++++ Dataset extract ++++
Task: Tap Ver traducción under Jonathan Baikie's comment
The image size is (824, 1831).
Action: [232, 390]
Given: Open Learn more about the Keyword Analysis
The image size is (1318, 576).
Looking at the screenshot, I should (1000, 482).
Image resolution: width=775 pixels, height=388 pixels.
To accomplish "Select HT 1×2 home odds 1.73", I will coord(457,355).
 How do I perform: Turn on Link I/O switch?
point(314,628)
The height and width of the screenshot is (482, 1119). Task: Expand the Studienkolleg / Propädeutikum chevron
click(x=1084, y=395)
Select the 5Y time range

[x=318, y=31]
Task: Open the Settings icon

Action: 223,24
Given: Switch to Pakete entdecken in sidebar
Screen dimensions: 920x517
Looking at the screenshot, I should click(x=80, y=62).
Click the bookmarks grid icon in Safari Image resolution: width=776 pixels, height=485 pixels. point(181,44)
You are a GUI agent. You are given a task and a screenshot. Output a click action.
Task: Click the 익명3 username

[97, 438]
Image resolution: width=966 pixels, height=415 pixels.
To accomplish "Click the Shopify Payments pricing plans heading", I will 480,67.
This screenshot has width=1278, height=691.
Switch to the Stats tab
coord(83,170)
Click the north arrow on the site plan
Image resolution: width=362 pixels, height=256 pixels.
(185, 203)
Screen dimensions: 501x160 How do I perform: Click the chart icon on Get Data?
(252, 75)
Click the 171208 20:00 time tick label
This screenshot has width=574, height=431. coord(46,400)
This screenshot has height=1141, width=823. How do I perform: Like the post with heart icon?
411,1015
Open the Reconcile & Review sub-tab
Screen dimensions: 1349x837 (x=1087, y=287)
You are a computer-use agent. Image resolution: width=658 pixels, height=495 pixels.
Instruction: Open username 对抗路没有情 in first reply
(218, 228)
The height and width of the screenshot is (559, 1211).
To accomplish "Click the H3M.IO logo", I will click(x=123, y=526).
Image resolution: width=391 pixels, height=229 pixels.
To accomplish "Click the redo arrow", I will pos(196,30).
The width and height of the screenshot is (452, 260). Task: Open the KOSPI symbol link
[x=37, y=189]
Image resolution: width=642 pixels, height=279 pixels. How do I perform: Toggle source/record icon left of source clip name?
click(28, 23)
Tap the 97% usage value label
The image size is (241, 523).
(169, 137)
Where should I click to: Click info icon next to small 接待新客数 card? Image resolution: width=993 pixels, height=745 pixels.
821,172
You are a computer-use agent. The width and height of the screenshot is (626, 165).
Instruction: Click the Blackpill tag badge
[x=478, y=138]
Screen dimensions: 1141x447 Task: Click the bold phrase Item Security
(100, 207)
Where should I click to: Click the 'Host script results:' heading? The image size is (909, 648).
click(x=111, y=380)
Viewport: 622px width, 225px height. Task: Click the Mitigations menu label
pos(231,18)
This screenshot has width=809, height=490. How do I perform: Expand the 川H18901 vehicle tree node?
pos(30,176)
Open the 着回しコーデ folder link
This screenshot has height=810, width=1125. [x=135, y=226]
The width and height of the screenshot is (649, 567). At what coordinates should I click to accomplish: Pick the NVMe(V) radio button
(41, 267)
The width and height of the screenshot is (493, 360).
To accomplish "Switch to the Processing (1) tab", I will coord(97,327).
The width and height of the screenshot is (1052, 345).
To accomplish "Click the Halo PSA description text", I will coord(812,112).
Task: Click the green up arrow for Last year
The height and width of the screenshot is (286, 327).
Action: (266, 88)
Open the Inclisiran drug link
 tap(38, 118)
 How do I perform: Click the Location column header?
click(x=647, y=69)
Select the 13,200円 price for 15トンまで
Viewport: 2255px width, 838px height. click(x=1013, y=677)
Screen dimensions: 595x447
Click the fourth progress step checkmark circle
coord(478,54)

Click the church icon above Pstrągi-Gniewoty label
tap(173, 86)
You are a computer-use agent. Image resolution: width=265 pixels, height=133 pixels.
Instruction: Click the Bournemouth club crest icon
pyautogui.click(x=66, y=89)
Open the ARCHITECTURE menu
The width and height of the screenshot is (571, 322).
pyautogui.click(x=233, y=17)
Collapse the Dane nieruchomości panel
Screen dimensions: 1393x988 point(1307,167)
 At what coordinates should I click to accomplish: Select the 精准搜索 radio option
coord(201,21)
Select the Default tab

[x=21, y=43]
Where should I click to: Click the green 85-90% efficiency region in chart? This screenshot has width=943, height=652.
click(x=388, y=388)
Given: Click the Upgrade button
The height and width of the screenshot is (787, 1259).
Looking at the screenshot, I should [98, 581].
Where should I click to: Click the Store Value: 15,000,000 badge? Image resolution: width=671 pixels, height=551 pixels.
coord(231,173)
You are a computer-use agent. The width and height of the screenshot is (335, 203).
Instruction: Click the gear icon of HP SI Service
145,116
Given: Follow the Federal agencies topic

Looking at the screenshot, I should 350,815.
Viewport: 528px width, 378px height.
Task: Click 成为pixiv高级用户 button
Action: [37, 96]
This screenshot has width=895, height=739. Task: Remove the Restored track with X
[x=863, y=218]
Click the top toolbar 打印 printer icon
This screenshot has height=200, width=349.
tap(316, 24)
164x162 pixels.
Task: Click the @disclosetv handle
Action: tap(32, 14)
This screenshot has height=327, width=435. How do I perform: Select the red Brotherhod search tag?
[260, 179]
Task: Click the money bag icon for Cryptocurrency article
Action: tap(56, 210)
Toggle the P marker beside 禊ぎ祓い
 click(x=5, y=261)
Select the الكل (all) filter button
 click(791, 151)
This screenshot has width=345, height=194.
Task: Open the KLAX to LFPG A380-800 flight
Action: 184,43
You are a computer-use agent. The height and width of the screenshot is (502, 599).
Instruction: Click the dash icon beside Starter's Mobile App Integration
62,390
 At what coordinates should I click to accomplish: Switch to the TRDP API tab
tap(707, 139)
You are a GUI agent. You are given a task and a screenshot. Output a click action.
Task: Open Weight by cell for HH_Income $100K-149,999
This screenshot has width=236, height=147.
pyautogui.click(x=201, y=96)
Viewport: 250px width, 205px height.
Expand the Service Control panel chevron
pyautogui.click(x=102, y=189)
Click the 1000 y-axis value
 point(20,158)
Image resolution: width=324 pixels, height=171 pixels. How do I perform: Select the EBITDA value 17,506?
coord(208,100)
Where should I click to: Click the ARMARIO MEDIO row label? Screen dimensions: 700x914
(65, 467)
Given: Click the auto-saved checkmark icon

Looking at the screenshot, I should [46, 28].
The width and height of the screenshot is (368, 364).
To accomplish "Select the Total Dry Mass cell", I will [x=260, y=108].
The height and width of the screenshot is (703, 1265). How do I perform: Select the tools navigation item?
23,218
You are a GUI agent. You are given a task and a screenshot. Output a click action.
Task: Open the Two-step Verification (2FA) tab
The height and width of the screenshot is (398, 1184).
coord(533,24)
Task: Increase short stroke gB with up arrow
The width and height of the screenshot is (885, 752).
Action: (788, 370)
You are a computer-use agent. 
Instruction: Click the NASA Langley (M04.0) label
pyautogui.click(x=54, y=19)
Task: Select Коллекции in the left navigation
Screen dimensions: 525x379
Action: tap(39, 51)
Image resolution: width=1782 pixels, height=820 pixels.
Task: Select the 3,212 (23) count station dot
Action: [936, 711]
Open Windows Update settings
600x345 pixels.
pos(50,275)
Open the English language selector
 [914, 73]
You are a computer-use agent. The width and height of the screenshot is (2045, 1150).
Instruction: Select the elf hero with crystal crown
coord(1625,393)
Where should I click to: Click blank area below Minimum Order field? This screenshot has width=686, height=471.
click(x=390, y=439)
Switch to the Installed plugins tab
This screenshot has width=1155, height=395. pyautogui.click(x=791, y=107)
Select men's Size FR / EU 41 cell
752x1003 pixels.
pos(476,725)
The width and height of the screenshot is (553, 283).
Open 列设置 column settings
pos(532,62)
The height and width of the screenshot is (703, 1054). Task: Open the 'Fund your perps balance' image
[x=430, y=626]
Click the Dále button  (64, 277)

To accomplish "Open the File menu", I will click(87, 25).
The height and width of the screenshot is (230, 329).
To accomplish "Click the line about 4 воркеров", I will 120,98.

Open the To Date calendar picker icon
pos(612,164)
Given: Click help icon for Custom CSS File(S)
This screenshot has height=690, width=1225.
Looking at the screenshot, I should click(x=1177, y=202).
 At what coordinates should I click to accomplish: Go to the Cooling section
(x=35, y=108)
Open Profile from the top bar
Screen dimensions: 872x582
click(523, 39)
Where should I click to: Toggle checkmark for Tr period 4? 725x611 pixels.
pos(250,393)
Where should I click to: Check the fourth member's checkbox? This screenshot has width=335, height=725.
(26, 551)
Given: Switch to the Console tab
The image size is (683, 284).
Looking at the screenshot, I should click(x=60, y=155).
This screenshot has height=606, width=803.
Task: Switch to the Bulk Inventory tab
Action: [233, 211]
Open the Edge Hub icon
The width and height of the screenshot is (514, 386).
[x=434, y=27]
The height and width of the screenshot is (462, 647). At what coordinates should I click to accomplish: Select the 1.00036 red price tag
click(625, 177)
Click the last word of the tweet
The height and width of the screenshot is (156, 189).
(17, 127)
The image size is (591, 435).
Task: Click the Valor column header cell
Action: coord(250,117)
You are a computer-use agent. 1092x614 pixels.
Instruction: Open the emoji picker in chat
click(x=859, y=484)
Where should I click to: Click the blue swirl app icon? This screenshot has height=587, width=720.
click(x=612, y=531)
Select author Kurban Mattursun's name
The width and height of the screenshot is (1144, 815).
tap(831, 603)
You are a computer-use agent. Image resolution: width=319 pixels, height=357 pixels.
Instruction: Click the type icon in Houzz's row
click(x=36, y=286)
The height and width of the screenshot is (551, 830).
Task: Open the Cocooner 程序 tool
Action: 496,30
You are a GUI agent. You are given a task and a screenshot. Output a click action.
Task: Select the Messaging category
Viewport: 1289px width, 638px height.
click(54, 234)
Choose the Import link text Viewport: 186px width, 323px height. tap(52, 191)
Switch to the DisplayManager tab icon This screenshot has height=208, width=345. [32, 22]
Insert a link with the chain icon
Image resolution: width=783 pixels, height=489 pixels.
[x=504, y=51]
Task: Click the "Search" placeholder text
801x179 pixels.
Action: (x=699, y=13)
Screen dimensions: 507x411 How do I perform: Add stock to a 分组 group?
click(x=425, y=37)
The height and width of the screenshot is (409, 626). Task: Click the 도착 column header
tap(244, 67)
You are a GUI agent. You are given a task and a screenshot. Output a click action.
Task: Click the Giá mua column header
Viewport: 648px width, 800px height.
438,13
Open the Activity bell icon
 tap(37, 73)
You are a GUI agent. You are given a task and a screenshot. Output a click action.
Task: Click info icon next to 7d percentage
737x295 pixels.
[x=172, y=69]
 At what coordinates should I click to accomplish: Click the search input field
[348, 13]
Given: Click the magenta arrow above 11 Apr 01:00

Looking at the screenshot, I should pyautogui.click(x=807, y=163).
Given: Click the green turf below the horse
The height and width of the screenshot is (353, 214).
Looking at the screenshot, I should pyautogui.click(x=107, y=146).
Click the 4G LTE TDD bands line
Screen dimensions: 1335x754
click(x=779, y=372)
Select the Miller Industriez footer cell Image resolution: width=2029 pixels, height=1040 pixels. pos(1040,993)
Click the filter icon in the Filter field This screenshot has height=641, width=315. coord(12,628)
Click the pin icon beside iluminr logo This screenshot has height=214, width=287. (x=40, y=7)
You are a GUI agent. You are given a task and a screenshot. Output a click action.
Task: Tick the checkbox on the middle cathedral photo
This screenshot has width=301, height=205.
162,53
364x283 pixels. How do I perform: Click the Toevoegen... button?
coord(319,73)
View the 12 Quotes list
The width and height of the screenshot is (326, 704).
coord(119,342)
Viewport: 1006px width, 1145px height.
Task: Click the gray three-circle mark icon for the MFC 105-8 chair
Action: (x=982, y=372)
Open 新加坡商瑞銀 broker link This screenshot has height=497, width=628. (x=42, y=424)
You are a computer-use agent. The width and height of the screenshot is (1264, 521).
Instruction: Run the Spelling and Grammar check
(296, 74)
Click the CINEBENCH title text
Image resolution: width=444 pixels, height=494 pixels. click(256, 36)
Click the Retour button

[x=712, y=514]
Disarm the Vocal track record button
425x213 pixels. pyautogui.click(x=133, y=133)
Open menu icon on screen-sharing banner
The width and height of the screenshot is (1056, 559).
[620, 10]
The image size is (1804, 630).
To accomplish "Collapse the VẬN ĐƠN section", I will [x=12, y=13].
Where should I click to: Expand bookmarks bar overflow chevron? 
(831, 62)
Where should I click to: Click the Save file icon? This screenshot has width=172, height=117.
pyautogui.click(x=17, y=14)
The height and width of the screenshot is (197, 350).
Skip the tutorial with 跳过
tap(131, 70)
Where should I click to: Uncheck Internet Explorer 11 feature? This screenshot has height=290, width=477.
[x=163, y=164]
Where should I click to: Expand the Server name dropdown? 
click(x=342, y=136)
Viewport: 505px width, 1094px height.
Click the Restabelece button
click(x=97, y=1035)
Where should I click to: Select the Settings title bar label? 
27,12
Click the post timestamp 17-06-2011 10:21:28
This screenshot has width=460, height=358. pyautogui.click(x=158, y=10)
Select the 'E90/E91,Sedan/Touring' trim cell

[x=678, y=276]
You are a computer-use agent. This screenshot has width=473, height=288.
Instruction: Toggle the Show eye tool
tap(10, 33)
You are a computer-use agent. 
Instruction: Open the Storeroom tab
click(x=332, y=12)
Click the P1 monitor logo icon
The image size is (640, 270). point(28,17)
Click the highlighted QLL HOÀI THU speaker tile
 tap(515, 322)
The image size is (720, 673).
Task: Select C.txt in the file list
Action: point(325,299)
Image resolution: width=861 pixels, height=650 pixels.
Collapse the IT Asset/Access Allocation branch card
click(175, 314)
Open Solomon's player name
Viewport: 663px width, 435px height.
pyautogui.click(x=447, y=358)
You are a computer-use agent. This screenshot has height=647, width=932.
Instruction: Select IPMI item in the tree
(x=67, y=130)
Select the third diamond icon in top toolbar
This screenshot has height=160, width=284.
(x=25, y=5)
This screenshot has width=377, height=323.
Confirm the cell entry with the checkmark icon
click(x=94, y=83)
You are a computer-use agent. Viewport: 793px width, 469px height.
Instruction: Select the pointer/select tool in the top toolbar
++++
**Task prompt:**
An exact copy of the line containing "Instruction: Toggle the Show eye tool" and all lines after it, through the last line of the entries, is the required answer.

**Solution to this exercise:**
Instruction: Toggle the Show eye tool
tap(10, 33)
You are a computer-use agent. 
Instruction: Open the Storeroom tab
click(x=332, y=12)
Click the P1 monitor logo icon
The image size is (640, 270). point(28,17)
Click the highlighted QLL HOÀI THU speaker tile
 tap(515, 322)
The image size is (720, 673).
Task: Select C.txt in the file list
Action: point(325,299)
Image resolution: width=861 pixels, height=650 pixels.
Collapse the IT Asset/Access Allocation branch card
click(175, 314)
Open Solomon's player name
Viewport: 663px width, 435px height.
pyautogui.click(x=447, y=358)
You are a computer-use agent. This screenshot has height=647, width=932.
Instruction: Select IPMI item in the tree
(x=67, y=130)
Select the third diamond icon in top toolbar
This screenshot has height=160, width=284.
(x=25, y=5)
This screenshot has width=377, height=323.
Confirm the cell entry with the checkmark icon
click(x=94, y=83)
You are a computer-use agent. Viewport: 793px width, 469px height.
Instruction: Select the pointer/select tool in the top toolbar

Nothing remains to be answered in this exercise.